▶ [WORK REQUIRED]: Copy each line in the listing below that contains the word "Describe". Case counts.

▶ [DATA TO USE]:

-- -- --

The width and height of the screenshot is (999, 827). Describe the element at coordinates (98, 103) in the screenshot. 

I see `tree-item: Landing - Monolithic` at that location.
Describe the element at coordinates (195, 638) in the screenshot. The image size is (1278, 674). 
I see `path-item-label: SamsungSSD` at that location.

-- -- --

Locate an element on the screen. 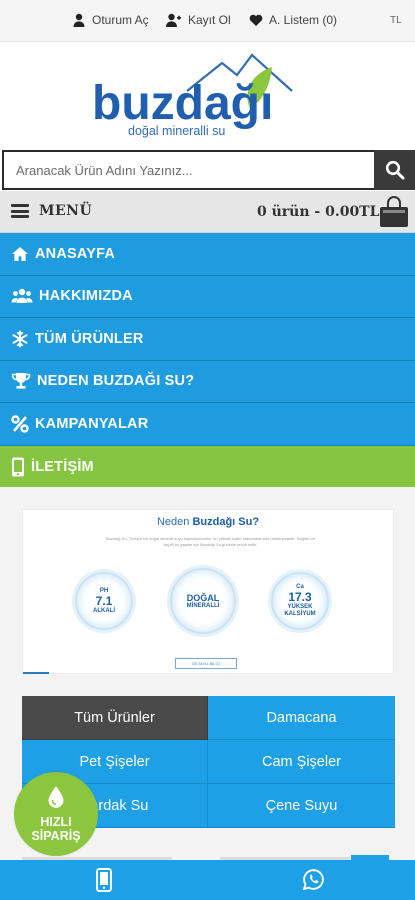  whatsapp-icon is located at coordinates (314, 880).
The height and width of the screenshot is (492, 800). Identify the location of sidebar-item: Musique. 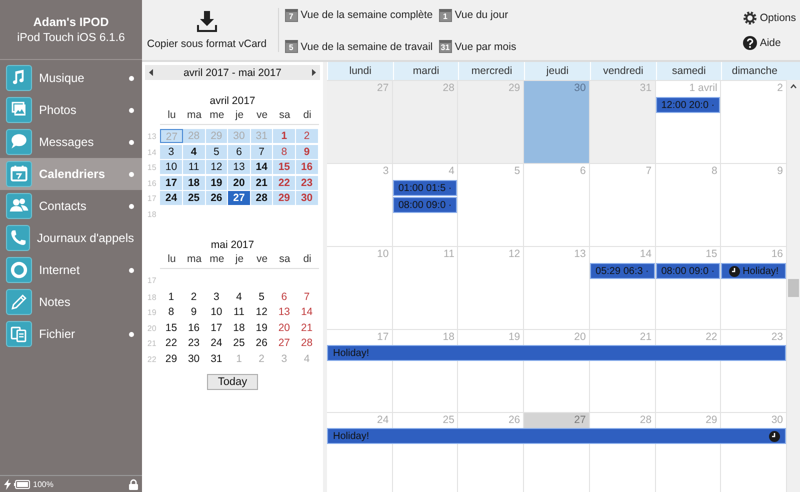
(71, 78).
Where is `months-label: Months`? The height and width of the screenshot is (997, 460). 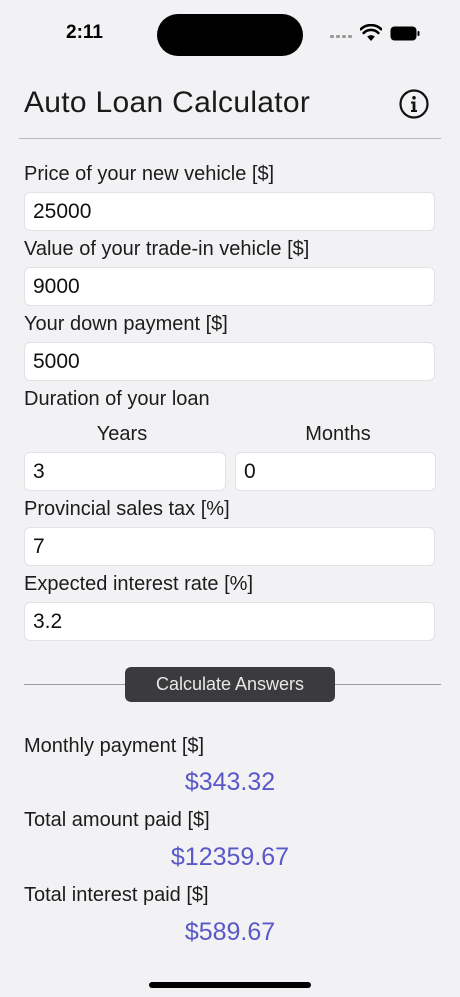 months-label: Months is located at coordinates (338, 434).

-- -- --

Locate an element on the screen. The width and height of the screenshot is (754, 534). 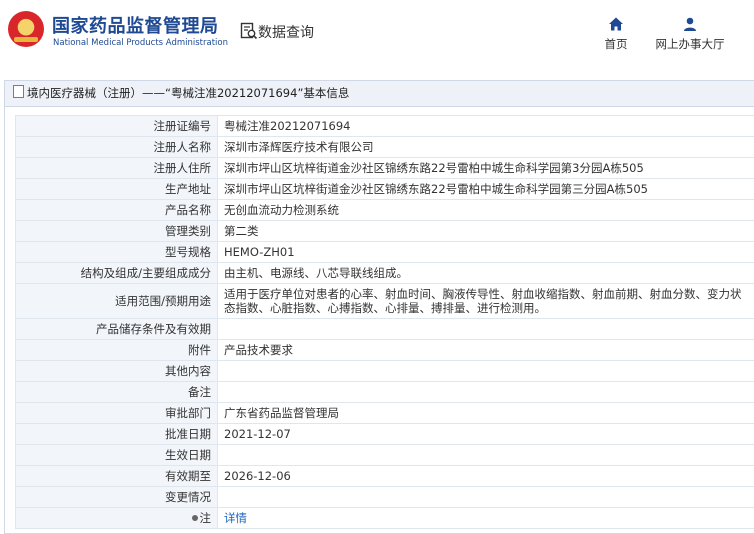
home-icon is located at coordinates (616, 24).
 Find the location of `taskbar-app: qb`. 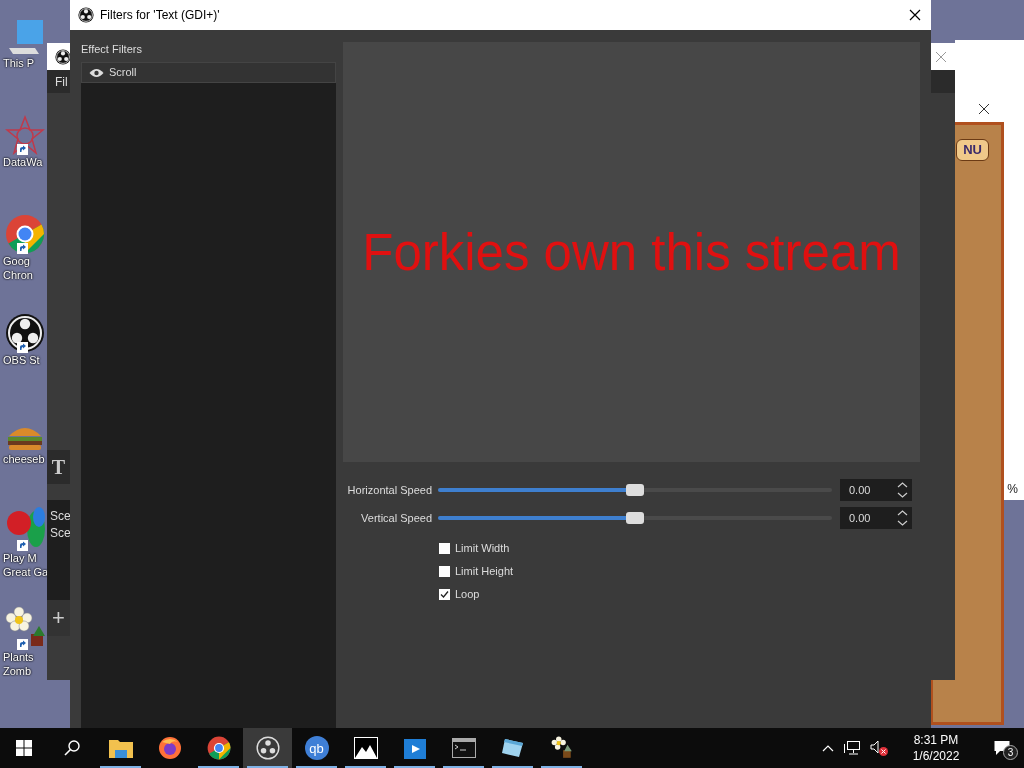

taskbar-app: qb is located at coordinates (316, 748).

-- -- --

▶ [ANSWER SPACE]:
The width and height of the screenshot is (999, 827). Describe the element at coordinates (98, 103) in the screenshot. 
Describe the element at coordinates (195, 638) in the screenshot. The image size is (1278, 674). 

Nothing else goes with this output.